5 jours au Festival de Cannes

Par Sylvain Brunerie

Aïe aïe aïe, que de retard accumulé pendant ces derniers jours... Je dois dire que l'arrivée progressive des vacances m'a laissé en proie à une crise de flemmingite aiguë. Pour information, les sorties de demain ne seront pas non plus détaillées, pour cause de festival, justement. En effet, je pars demain pour le Festival du film d'animation d'Annecy, pour lequel le séjour m'a été offert comme Premier prix ex aequo du concours Écrits sur l'image du Festival Cinéma d'Alès Itinérances. Ceci étant dit, je dois me dépêcher de vous raconter Cannes avant qu'il ne soit trop tard. Allons-y donc pour mon séjour au festival de cinéma le plus prestigieux du monde.

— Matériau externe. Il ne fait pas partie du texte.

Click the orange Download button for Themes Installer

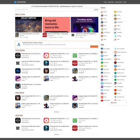[x=94, y=46]
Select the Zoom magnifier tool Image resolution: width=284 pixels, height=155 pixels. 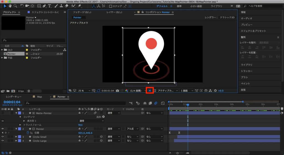[16, 6]
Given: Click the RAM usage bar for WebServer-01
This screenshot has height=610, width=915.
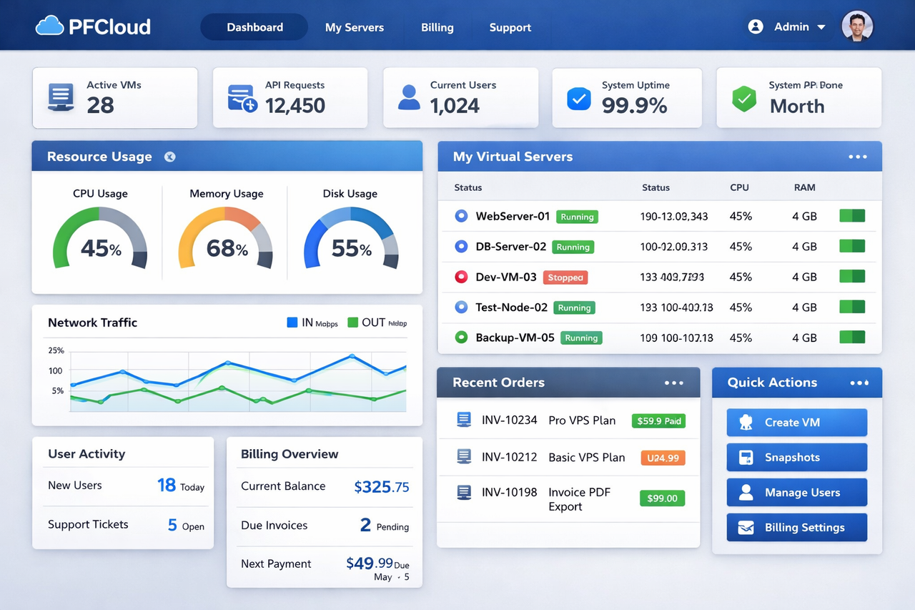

Ce récit sera découpé en trois parties (et non chronologiquement, comme je l'avais fait pour le festival Itinérances) : les films vus, le festival en dehors des films, et le séjour en tant que voyage "touristique".
Veuillez m'excuser d'avance, j'ai très peu de temps, et cet article ne sera donc, premièrement, pas fini (seulement la première partie pour aujourd'hui), et deuxièmement, peut-être pas asez abouti. J'espère que j'aurai le courage de le continuer plus tard.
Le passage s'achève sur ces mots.